If the aim here is to avoid disabled account-regions, both accessing them and referencing them in the output, then the use case is similar to mine when I wanted to access only the account regions needing remediation.

We can support both with a new parameter to cove that describes the set of account-regions to be accessed.

@cove(
    regions_per_account={
        "111111111111": ["rr-aaaa-1", "rr-bbbb-1", "rr-cccc-1"],
        "222222222222": ["rr-aaaa-1", "rr-bbbb-1"],
        "333333333333": ["rr-aaaa-1", "rr-bbbb-1", "rr-cccc-1", "rr-dddd-1"],
    }
)
def example(session):
    ...

The regions_per_account parameter would override the target_ids, ignored_ids, and regions parameters.

So configured, botocove would call example in these account-regions:

And the output object would have only results or exceptions for those combinations.

In my use case, I would find the correct value for regions_per_account by doing a first pass with botocove over all account-regions to identify regions that need to be remediated. The first pass would run some listing and describing APIs. After studying the output of the first pass, I would pass a description of where to remediate to regions_per_account and a description of how to remediate as a new decorated function that runs some create/update/delete APIs.

In @alencar's use case, the client code would call a function like this before passing the return value to regions_per_account.

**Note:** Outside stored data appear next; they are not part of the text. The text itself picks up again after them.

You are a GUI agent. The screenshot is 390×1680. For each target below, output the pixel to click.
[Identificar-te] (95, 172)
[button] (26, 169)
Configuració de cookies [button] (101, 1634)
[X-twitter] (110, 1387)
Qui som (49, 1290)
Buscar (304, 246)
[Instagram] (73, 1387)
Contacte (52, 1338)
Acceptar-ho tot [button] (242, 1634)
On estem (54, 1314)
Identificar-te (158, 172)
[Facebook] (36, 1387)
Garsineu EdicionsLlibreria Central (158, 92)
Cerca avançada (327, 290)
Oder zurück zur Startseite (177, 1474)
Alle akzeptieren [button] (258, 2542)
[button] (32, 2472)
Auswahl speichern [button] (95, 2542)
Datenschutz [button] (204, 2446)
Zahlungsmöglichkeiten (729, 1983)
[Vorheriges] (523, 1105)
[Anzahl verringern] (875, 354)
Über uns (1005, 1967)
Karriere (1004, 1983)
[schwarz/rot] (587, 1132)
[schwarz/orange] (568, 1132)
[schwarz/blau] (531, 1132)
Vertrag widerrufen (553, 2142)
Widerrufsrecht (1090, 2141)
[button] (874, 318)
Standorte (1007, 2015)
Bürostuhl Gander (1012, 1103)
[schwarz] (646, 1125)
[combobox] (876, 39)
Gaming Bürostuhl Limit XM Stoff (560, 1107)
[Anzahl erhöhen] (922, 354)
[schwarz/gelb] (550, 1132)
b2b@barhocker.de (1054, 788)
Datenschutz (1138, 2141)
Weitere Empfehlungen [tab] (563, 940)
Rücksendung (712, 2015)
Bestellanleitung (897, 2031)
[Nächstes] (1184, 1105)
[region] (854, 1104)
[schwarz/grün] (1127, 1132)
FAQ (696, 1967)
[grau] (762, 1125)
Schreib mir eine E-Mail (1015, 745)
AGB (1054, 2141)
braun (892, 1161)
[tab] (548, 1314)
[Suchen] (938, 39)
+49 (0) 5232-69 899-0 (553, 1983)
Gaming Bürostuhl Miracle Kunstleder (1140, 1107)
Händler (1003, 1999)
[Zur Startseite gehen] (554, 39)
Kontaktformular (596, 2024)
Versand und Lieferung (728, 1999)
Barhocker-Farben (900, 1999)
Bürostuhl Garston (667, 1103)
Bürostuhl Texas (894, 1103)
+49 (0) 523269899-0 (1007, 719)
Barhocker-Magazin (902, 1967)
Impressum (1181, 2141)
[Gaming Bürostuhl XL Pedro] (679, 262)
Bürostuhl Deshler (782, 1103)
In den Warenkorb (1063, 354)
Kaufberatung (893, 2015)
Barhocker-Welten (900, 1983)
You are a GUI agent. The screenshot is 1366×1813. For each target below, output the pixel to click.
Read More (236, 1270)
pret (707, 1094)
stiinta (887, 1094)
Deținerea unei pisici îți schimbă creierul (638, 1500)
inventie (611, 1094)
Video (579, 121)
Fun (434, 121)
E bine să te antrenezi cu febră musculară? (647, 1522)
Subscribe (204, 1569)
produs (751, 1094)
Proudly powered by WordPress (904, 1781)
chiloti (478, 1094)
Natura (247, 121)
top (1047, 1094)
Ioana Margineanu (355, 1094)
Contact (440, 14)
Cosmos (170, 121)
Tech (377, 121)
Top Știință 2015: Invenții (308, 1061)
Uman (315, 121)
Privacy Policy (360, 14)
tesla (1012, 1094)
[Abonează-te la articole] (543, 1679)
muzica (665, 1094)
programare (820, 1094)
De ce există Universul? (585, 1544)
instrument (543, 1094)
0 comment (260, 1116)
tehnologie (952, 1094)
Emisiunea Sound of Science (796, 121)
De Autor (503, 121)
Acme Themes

def get_active_account_regions(session):
    org_client = session.client("organizations")
    account_client = session.client("account")

    mgmt_account_id = org_client.describe_organization()["Organization"]["MasterAccountId"]
    pages = org_client.get_paginator("list_accounts").paginate()
    active_member_accounts = [
        account
        for page in pages
        for account in page["Accounts"]
        if account["Status"] == "ACTIVE" and not account["Id"] == mgmt_account_id
    ]

    # boto3 has no paginator for ListRegions. MaxResults allows up to 50 regions
    # in one response. In June 2023 there are 31 launched regions [1].
    # [1]: https://aws.amazon.com/about-aws/global-infrastructure/
    active_account_regions = {}
    for account in active_member_accounts:
        active_regions = account_client.list_regions(
            AccountId=account["Id"],
            MaxResults=50,
            RegionOptStatusContains=["ENABLED", "ENABLED_BY_DEFAULT"]
        )["Regions"]
        active_account_regions[account["Id"]] = [r["RegionName"] for r in active_regions]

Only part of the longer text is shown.